● DATA EXTRACTS
■ ■ ■
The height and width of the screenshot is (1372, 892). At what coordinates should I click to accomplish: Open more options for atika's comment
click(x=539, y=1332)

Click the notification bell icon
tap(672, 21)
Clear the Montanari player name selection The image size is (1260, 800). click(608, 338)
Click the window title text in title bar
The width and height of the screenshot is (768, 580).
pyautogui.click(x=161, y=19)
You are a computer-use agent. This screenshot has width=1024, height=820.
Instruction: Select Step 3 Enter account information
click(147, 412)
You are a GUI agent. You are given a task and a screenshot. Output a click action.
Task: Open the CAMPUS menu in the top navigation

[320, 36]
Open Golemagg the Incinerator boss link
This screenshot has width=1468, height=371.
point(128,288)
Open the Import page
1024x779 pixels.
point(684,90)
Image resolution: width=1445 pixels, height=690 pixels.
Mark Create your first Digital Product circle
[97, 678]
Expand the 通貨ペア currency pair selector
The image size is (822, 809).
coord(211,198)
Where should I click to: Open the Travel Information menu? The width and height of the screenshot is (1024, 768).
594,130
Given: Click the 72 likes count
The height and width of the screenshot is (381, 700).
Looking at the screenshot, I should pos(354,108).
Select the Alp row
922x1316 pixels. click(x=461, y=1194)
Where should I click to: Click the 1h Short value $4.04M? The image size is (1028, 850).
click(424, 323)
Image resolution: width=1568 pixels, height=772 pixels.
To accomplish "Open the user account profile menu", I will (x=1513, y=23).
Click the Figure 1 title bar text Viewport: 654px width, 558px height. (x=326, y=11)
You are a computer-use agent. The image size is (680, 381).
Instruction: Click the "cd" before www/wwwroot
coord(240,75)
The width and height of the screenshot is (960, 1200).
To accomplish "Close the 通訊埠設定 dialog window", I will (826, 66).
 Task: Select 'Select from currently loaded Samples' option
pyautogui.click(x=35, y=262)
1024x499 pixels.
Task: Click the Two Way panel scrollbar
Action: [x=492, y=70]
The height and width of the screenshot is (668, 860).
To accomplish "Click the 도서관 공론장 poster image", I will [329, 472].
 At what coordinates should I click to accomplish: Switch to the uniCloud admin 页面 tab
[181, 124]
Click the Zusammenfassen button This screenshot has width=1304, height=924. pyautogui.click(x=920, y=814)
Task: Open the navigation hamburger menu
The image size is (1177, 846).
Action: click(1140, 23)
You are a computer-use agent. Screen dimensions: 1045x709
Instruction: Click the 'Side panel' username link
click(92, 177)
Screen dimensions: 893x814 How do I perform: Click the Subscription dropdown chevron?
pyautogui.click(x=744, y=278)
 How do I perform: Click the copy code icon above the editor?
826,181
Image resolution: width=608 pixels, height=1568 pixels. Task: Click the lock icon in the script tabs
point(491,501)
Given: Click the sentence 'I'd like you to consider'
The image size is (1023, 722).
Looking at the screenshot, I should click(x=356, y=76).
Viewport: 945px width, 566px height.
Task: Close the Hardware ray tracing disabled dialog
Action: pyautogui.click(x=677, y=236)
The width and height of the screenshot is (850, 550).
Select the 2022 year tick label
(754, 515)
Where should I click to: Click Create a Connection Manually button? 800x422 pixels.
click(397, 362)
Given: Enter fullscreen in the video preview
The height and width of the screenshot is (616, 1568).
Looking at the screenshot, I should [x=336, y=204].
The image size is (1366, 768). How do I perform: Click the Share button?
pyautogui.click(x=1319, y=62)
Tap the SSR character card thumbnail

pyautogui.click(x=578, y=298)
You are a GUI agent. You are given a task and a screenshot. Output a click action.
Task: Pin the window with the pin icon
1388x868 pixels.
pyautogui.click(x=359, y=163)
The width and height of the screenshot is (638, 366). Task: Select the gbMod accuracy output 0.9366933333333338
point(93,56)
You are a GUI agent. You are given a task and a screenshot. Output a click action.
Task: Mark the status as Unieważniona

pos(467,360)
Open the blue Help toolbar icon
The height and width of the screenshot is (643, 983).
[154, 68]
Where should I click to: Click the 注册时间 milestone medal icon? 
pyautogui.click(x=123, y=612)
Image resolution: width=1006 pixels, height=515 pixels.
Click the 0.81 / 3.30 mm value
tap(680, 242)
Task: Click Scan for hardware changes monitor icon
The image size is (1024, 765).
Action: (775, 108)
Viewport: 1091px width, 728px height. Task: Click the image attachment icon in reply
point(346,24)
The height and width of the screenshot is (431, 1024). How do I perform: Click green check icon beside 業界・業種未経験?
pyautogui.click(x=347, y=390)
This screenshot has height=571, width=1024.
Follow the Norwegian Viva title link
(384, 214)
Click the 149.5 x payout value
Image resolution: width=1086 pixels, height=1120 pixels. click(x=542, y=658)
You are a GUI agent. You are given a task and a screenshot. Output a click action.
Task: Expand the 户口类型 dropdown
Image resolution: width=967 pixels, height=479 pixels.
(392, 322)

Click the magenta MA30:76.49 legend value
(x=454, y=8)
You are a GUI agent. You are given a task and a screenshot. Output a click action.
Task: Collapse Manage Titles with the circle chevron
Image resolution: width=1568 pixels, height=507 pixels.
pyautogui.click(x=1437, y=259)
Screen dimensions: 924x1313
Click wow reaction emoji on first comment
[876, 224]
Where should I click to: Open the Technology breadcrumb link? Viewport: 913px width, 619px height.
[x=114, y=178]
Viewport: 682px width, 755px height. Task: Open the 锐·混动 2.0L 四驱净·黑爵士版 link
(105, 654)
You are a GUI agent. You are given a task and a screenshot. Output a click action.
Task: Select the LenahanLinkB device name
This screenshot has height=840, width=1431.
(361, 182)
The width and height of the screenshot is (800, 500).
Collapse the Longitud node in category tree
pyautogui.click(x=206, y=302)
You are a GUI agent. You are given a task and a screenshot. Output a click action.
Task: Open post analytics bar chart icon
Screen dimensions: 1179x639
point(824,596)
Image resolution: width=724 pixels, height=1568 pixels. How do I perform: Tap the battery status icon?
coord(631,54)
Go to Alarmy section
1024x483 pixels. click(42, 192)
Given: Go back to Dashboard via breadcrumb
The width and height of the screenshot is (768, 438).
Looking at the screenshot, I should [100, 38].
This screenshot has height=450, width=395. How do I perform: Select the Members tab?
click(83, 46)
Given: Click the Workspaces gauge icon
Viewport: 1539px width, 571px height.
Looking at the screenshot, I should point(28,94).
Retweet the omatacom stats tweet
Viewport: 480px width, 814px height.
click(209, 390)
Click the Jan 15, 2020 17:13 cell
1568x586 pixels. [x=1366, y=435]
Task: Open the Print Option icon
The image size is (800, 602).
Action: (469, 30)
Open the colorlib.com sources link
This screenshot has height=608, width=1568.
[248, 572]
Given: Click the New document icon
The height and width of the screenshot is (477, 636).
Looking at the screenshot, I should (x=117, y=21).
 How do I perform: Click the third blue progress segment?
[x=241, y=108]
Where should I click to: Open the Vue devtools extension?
■ ■ ■
● YOUR GOAL
Each line shown above needs to be transcribed exactly.

● ANSWER SECTION
The height and width of the screenshot is (1372, 892). At what coordinates should I click to accomplish: Open more options for atika's comment
click(x=539, y=1332)

Click the notification bell icon
tap(672, 21)
Clear the Montanari player name selection The image size is (1260, 800). click(608, 338)
Click the window title text in title bar
The width and height of the screenshot is (768, 580).
pyautogui.click(x=161, y=19)
You are a computer-use agent. This screenshot has width=1024, height=820.
Instruction: Select Step 3 Enter account information
click(147, 412)
You are a GUI agent. You are given a task and a screenshot. Output a click action.
Task: Open the CAMPUS menu in the top navigation

[320, 36]
Open Golemagg the Incinerator boss link
This screenshot has width=1468, height=371.
point(128,288)
Open the Import page
1024x779 pixels.
point(684,90)
Image resolution: width=1445 pixels, height=690 pixels.
Mark Create your first Digital Product circle
[97, 678]
Expand the 通貨ペア currency pair selector
The image size is (822, 809).
coord(211,198)
Where should I click to: Open the Travel Information menu? The width and height of the screenshot is (1024, 768).
594,130
Given: Click the 72 likes count
The height and width of the screenshot is (381, 700).
Looking at the screenshot, I should pos(354,108).
Select the Alp row
922x1316 pixels. click(x=461, y=1194)
Where should I click to: Click the 1h Short value $4.04M? The image size is (1028, 850).
click(424, 323)
Image resolution: width=1568 pixels, height=772 pixels.
To accomplish "Open the user account profile menu", I will (x=1513, y=23).
Click the Figure 1 title bar text Viewport: 654px width, 558px height. (x=326, y=11)
You are a computer-use agent. The image size is (680, 381).
Instruction: Click the "cd" before www/wwwroot
coord(240,75)
The width and height of the screenshot is (960, 1200).
To accomplish "Close the 通訊埠設定 dialog window", I will (826, 66).
 Task: Select 'Select from currently loaded Samples' option
pyautogui.click(x=35, y=262)
1024x499 pixels.
Task: Click the Two Way panel scrollbar
Action: [x=492, y=70]
The height and width of the screenshot is (668, 860).
To accomplish "Click the 도서관 공론장 poster image", I will [329, 472].
 At what coordinates should I click to accomplish: Switch to the uniCloud admin 页面 tab
[181, 124]
Click the Zusammenfassen button This screenshot has width=1304, height=924. pyautogui.click(x=920, y=814)
Task: Open the navigation hamburger menu
The image size is (1177, 846).
Action: click(1140, 23)
You are a computer-use agent. Screen dimensions: 1045x709
Instruction: Click the 'Side panel' username link
click(92, 177)
Screen dimensions: 893x814 How do I perform: Click the Subscription dropdown chevron?
pyautogui.click(x=744, y=278)
 How do I perform: Click the copy code icon above the editor?
826,181
Image resolution: width=608 pixels, height=1568 pixels. Task: Click the lock icon in the script tabs
point(491,501)
Given: Click the sentence 'I'd like you to consider'
The image size is (1023, 722).
Looking at the screenshot, I should click(x=356, y=76).
Viewport: 945px width, 566px height.
Task: Close the Hardware ray tracing disabled dialog
Action: pyautogui.click(x=677, y=236)
The width and height of the screenshot is (850, 550).
Select the 2022 year tick label
(754, 515)
Where should I click to: Click Create a Connection Manually button? 800x422 pixels.
click(397, 362)
Given: Enter fullscreen in the video preview
The height and width of the screenshot is (616, 1568).
Looking at the screenshot, I should [x=336, y=204].
The image size is (1366, 768). How do I perform: Click the Share button?
pyautogui.click(x=1319, y=62)
Tap the SSR character card thumbnail

pyautogui.click(x=578, y=298)
You are a GUI agent. You are given a task and a screenshot. Output a click action.
Task: Pin the window with the pin icon
1388x868 pixels.
pyautogui.click(x=359, y=163)
The width and height of the screenshot is (638, 366). Task: Select the gbMod accuracy output 0.9366933333333338
point(93,56)
You are a GUI agent. You are given a task and a screenshot. Output a click action.
Task: Mark the status as Unieważniona

pos(467,360)
Open the blue Help toolbar icon
The height and width of the screenshot is (643, 983).
[154, 68]
Where should I click to: Click the 注册时间 milestone medal icon? 
pyautogui.click(x=123, y=612)
Image resolution: width=1006 pixels, height=515 pixels.
Click the 0.81 / 3.30 mm value
tap(680, 242)
Task: Click Scan for hardware changes monitor icon
The image size is (1024, 765).
Action: (775, 108)
Viewport: 1091px width, 728px height. Task: Click the image attachment icon in reply
point(346,24)
The height and width of the screenshot is (431, 1024). How do I perform: Click green check icon beside 業界・業種未経験?
pyautogui.click(x=347, y=390)
This screenshot has height=571, width=1024.
Follow the Norwegian Viva title link
(384, 214)
Click the 149.5 x payout value
Image resolution: width=1086 pixels, height=1120 pixels. click(x=542, y=658)
You are a GUI agent. You are given a task and a screenshot. Output a click action.
Task: Expand the 户口类型 dropdown
Image resolution: width=967 pixels, height=479 pixels.
(392, 322)

Click the magenta MA30:76.49 legend value
(x=454, y=8)
You are a GUI agent. You are given a task and a screenshot. Output a click action.
Task: Collapse Manage Titles with the circle chevron
Image resolution: width=1568 pixels, height=507 pixels.
pyautogui.click(x=1437, y=259)
Screen dimensions: 924x1313
Click wow reaction emoji on first comment
[876, 224]
Where should I click to: Open the Technology breadcrumb link? Viewport: 913px width, 619px height.
[x=114, y=178]
Viewport: 682px width, 755px height. Task: Open the 锐·混动 2.0L 四驱净·黑爵士版 link
(105, 654)
You are a GUI agent. You are given a task and a screenshot. Output a click action.
Task: Select the LenahanLinkB device name
This screenshot has height=840, width=1431.
(361, 182)
The width and height of the screenshot is (800, 500).
Collapse the Longitud node in category tree
pyautogui.click(x=206, y=302)
You are a GUI agent. You are given a task and a screenshot. Output a click action.
Task: Open post analytics bar chart icon
Screen dimensions: 1179x639
point(824,596)
Image resolution: width=724 pixels, height=1568 pixels. How do I perform: Tap the battery status icon?
coord(631,54)
Go to Alarmy section
1024x483 pixels. click(42, 192)
Given: Go back to Dashboard via breadcrumb
The width and height of the screenshot is (768, 438).
Looking at the screenshot, I should [100, 38].
This screenshot has height=450, width=395. How do I perform: Select the Members tab?
click(83, 46)
Given: Click the Workspaces gauge icon
Viewport: 1539px width, 571px height.
Looking at the screenshot, I should point(28,94).
Retweet the omatacom stats tweet
Viewport: 480px width, 814px height.
click(209, 390)
Click the Jan 15, 2020 17:13 cell
1568x586 pixels. [x=1366, y=435]
Task: Open the Print Option icon
The image size is (800, 602).
Action: (469, 30)
Open the colorlib.com sources link
This screenshot has height=608, width=1568.
[248, 572]
Given: Click the New document icon
The height and width of the screenshot is (477, 636).
Looking at the screenshot, I should (x=117, y=21).
 How do I perform: Click the third blue progress segment?
[x=241, y=108]
Where should I click to: Open the Vue devtools extension?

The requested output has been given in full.